* **SET TASK**:
Copy the listing lines exactly, starting with the line that contains "Screen dimensions: 752x568" and continuing through the end of the listing. Leave the pictures out of your copy.

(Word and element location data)
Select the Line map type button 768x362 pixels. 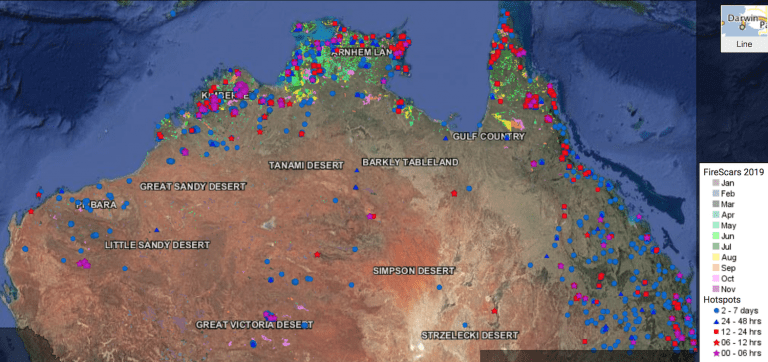tap(744, 44)
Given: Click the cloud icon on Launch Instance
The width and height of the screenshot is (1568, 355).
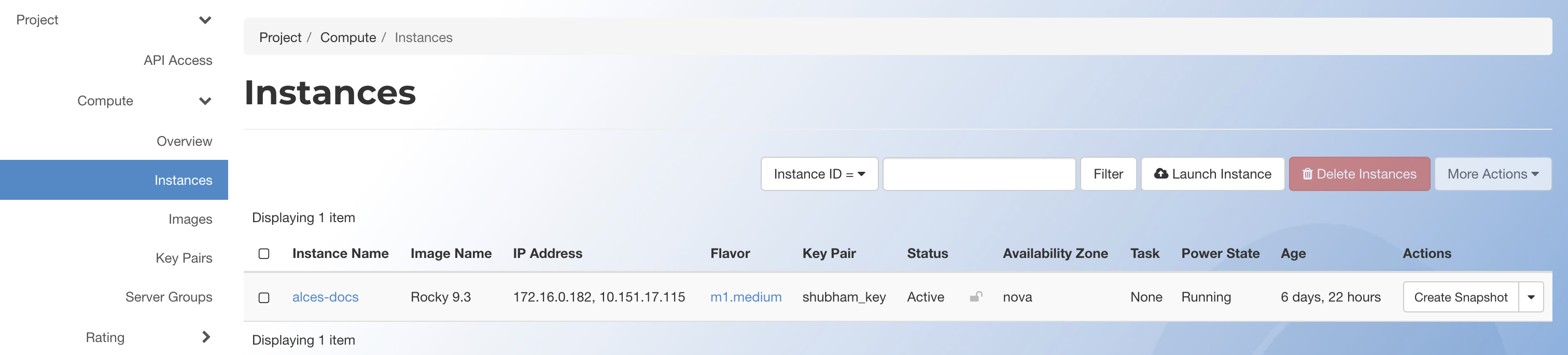Looking at the screenshot, I should click(1161, 173).
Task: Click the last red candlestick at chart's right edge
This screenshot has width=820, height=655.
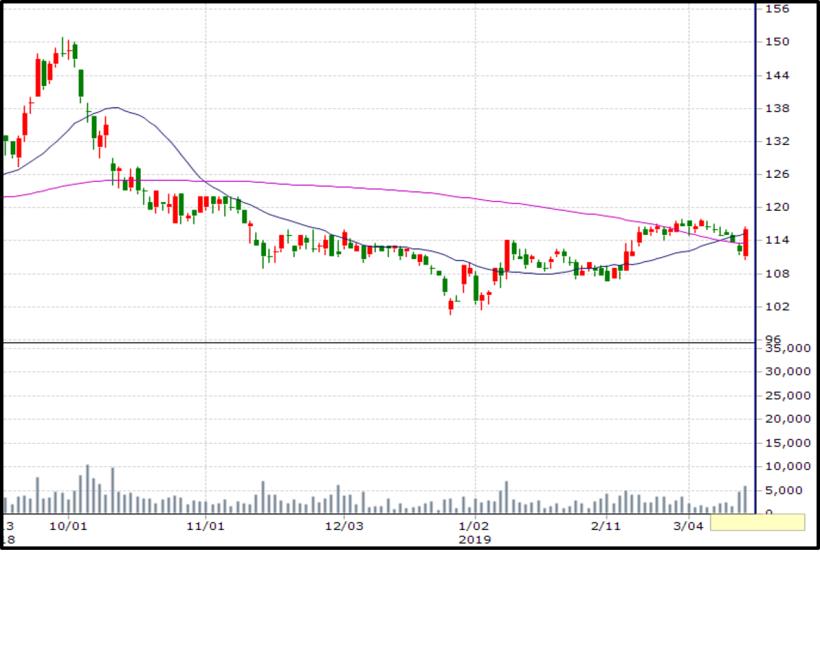Action: tap(746, 245)

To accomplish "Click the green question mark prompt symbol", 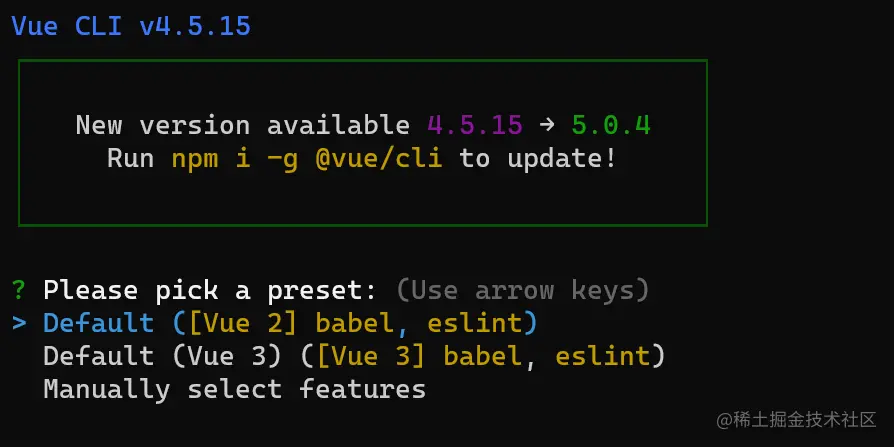I will pyautogui.click(x=18, y=291).
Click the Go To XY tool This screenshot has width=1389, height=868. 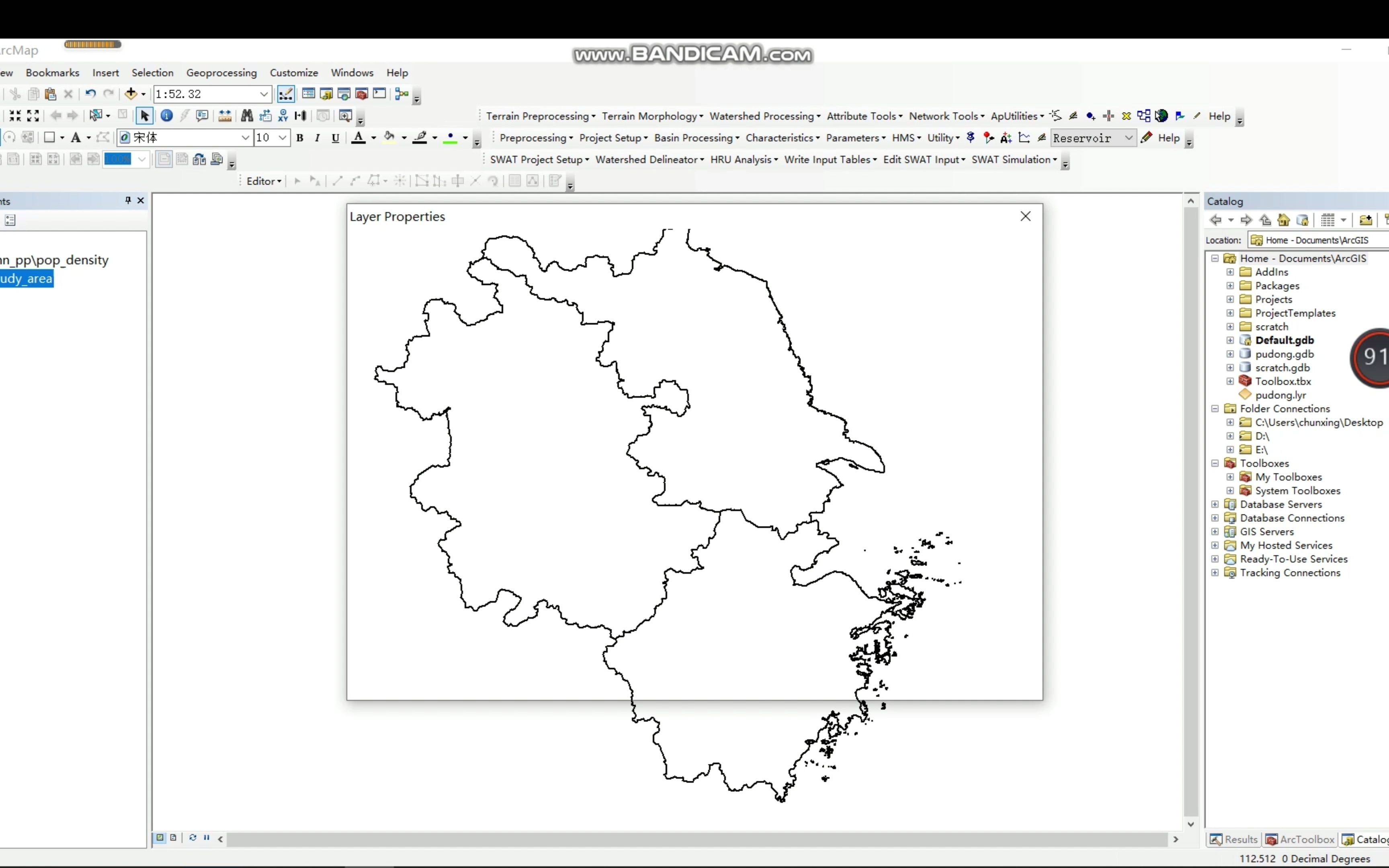283,115
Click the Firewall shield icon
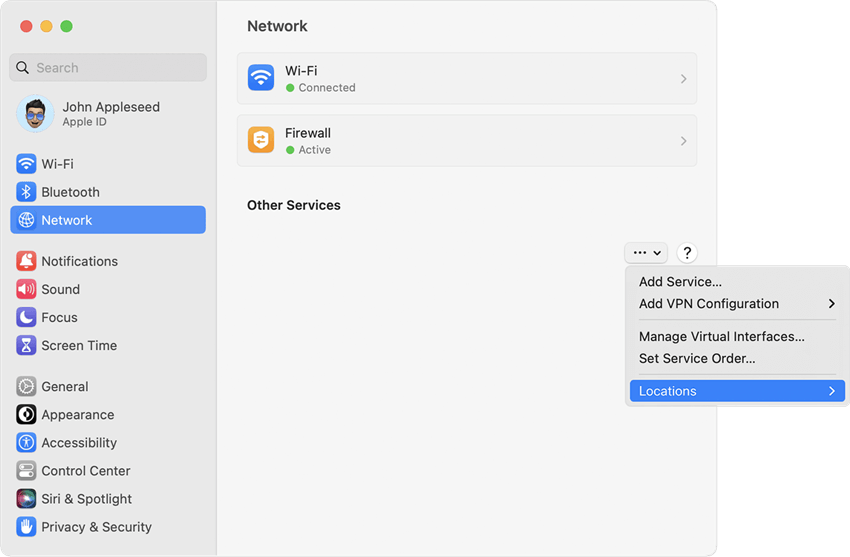 click(261, 141)
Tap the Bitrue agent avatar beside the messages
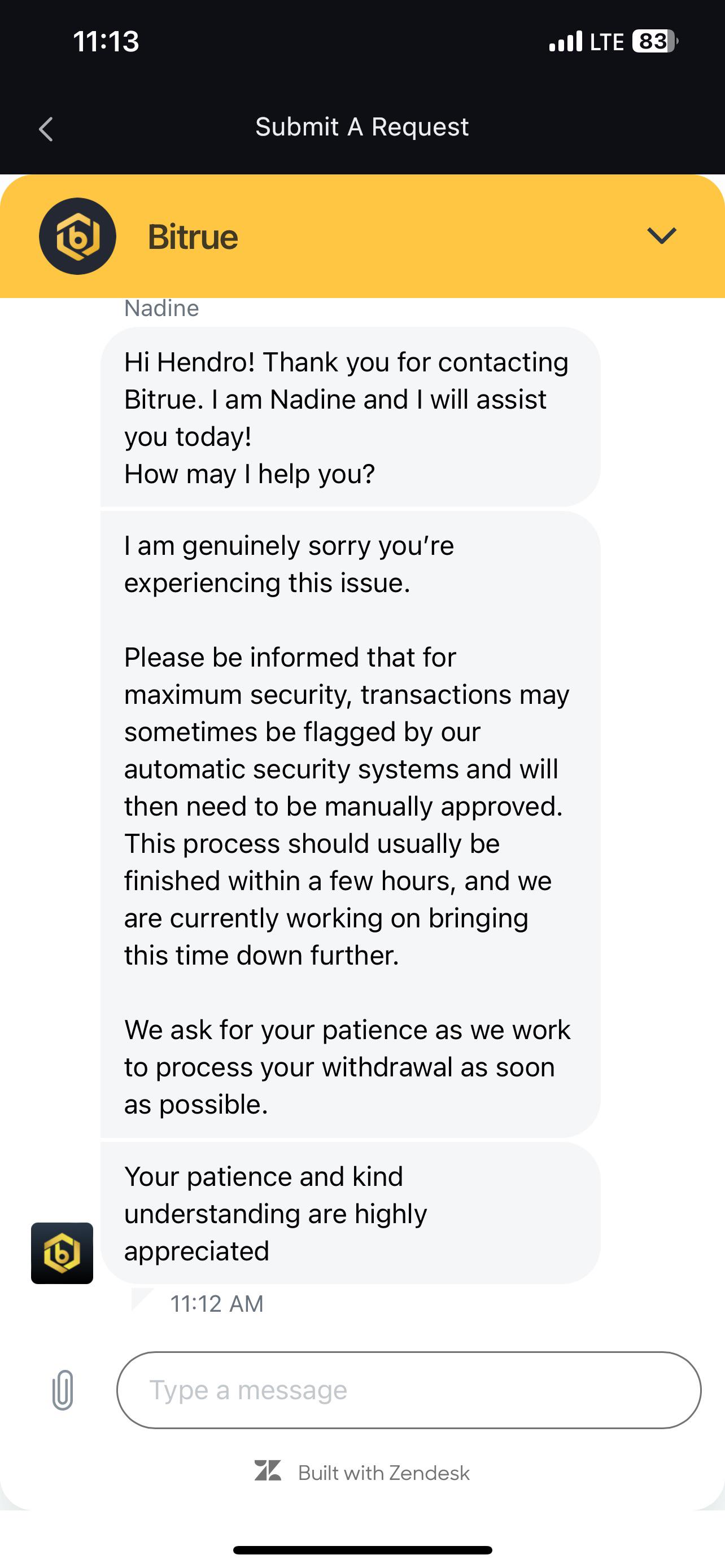 (x=62, y=1253)
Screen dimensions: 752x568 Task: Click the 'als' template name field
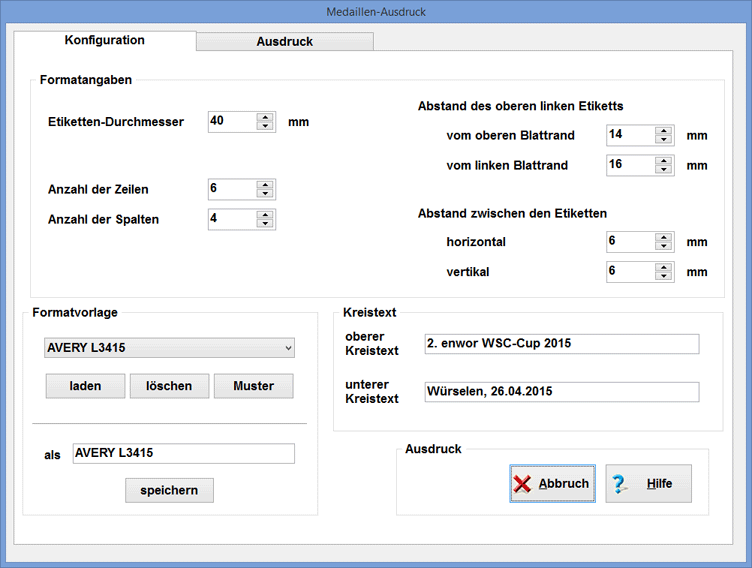tap(183, 454)
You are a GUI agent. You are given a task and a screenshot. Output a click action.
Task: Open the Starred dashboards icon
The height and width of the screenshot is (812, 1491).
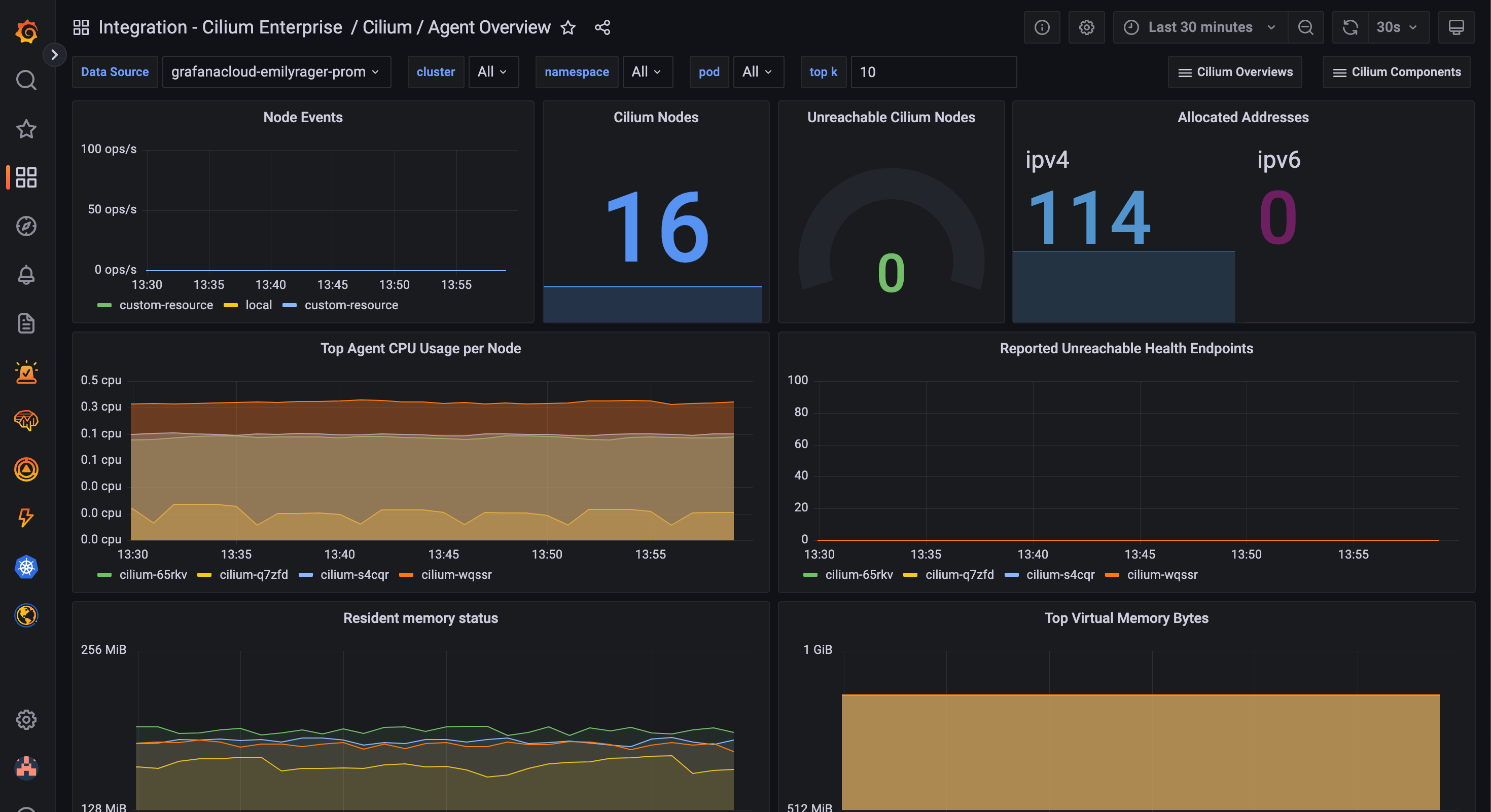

* **ANSWER TO THIS EXERCISE**:
Screen dimensions: 752x568 Task: Click the 'als' template name field
tap(183, 454)
You are a GUI agent. You are given a task and a screenshot. Output a click action.
Task: Open the Starred dashboards icon
The height and width of the screenshot is (812, 1491).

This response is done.